What do you think of their answers?

Chapter 12. Linear Television. P. 234.

Watch the “Administrative Vice” episode of Dragnet.

How does the style differ from today’s style of video?

Chapter 13. Pong and Pac-Man. P. 246.

Play Pong or Pac-Man

Chapter 14. Production Notes. P. 258

Watch Production Notes on YouTube.

Were you surprised by what you saw? Why or why not?

Chapter 14. Imported from Detroit. P. 271

Watch the “Imported from Detroit” ad
Did the ad change your impression of the “Motor City”? Explain your answer.

Chapter 16. Hustler v. FalwellP. 304

Listen to the oral arguments in Hustler v. Falwell.

As a judge, how would you have ruled in this case, and why?

Chapter 16. Smoke in the EyeP. 312

Go to the website of Smoke in the Eye, the documentary about how CBS News and ABC News failed to adequately cover the tobacco story, and read about how these two companies covered big tobacco.

What should journalists do to convince us that they are covering businesses in a fair way?

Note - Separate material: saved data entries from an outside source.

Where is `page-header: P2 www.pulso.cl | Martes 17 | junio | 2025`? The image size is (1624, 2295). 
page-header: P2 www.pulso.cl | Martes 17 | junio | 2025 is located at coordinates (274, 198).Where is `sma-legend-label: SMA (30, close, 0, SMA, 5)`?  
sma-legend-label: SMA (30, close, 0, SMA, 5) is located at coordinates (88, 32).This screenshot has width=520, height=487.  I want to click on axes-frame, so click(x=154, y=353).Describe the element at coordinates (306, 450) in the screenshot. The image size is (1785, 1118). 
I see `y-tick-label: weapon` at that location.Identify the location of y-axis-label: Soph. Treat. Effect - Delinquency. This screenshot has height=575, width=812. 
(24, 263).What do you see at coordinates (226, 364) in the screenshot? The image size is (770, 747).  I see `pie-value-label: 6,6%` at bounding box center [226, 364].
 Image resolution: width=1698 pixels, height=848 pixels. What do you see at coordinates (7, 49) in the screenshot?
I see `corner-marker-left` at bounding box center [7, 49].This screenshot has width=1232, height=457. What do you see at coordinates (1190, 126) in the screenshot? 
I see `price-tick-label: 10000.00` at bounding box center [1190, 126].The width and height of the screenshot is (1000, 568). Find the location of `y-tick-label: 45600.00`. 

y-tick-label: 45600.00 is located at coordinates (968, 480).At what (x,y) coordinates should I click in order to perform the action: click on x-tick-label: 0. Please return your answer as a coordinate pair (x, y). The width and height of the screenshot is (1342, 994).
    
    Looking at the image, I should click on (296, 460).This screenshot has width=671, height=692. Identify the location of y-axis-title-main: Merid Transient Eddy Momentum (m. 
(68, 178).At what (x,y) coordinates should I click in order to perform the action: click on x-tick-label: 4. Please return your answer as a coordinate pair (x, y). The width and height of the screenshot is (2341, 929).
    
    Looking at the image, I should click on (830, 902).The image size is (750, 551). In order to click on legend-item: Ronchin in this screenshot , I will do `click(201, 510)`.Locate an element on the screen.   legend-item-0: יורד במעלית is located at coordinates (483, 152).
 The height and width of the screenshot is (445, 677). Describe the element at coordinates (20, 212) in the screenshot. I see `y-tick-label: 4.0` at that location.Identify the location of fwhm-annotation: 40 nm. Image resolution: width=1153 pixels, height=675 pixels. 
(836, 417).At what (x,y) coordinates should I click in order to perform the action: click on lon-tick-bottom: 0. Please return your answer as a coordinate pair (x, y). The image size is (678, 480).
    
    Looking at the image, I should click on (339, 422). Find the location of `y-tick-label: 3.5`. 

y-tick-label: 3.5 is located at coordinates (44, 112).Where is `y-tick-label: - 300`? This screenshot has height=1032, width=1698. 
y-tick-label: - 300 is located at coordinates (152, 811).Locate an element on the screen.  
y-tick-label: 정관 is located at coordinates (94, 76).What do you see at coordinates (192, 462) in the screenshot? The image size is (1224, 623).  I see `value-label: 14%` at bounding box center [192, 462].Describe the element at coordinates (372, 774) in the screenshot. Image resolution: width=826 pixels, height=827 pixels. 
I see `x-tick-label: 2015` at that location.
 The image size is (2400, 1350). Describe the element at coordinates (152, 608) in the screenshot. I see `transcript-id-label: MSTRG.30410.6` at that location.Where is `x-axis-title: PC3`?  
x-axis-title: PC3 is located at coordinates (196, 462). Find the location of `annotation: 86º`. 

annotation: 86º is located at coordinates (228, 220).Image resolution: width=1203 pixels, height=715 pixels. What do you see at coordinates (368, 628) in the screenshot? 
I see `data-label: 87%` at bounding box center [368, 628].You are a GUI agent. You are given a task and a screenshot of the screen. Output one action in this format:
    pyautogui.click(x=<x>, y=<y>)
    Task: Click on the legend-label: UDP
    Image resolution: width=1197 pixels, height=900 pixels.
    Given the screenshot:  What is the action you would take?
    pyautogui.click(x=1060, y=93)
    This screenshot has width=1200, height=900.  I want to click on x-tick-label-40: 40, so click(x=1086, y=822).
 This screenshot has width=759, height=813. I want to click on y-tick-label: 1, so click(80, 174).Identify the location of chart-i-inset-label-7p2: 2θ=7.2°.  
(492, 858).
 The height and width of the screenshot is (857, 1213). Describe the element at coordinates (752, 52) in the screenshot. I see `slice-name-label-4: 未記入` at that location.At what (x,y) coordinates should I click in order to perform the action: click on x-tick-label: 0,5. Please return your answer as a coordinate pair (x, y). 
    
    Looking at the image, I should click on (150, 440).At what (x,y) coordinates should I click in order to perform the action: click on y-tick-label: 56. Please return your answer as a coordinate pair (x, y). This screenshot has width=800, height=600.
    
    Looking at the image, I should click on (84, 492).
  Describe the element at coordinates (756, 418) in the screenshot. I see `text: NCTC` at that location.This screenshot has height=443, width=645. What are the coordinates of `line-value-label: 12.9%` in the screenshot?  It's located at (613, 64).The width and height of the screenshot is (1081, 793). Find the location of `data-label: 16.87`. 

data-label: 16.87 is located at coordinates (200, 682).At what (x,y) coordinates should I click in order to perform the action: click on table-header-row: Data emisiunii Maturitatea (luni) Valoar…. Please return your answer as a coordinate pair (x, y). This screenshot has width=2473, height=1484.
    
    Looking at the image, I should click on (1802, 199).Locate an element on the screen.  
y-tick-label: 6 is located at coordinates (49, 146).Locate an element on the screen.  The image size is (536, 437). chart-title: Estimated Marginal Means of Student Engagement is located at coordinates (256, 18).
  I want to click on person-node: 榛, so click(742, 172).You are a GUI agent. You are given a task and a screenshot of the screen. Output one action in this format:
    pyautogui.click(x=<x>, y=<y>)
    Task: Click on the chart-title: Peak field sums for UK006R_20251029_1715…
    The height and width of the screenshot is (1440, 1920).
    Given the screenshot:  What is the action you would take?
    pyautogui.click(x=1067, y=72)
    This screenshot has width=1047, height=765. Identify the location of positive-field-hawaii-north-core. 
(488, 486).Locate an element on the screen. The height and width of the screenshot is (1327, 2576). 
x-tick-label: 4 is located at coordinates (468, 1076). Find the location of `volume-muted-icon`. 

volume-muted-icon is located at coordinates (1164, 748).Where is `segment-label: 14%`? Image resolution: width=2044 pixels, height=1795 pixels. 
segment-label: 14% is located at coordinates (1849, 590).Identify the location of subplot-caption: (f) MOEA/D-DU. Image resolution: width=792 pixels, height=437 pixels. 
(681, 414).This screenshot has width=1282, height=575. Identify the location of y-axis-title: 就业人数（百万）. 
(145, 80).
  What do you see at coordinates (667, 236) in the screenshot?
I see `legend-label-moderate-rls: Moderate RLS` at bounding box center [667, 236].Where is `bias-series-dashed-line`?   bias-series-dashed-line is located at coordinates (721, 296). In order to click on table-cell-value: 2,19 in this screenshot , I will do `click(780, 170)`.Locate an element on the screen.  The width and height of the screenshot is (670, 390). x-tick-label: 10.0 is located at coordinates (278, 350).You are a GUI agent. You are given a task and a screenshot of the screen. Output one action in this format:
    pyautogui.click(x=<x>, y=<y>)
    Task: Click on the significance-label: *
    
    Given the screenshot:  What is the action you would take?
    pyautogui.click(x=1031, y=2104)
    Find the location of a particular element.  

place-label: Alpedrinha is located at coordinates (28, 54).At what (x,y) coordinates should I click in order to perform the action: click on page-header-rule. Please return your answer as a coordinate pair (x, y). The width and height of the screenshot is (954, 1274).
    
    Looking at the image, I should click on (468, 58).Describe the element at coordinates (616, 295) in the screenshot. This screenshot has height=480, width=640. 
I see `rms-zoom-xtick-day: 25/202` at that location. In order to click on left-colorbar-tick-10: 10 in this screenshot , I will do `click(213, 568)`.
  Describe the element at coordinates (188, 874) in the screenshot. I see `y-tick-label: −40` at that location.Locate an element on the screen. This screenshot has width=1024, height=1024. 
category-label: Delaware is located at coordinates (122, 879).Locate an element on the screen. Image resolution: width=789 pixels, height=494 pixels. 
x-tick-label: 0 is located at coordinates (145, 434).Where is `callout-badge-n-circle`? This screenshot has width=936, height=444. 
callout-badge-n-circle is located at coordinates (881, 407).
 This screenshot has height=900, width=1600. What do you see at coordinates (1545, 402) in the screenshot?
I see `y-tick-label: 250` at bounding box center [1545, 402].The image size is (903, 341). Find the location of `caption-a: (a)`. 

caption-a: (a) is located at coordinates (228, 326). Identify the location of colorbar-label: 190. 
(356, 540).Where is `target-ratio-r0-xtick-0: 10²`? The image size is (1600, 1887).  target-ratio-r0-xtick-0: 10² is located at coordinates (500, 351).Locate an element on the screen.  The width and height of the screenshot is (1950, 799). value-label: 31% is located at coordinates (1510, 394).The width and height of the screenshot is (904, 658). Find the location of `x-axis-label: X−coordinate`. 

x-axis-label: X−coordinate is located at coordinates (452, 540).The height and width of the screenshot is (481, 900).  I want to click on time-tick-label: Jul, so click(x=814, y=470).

Chapter 17. Hersh on Abu GhraibP. 324

Read Hersh’s original Abu Ghraib article.

Were you surprised by what you read?

Chapter 17. Investigative Reporting on Walter ReedP. 325

Read The Washington Post’s report by Dana Priest and Anne Hull on the difficult conditions that veterans faced at Walter Reed.

In what ways does journalism like this improve conditions? Explain your answer.

Chapter 17. Schwarz's Reporting about ConcussionsP. 331

Read some of Schwarz’s articles about concussions by going to his website.

Since Schwarz’s reporting, schools and teams have developed many new rules for dealing with head injuries. What rules have you heard about at your schools or in the sports that you follow?

Chapter 17. Yes We CanP. 335

Watch the “Yes We Can” video.

Should celebrities use their dominance of nearly all forms of media to express their political views? Why or why not?

Chapter 18. The "Father of the Internet." P. 351

Listen to the 2008 NPR interview with Vinton Cerf.

Q17.5: What problem was Cerf solving?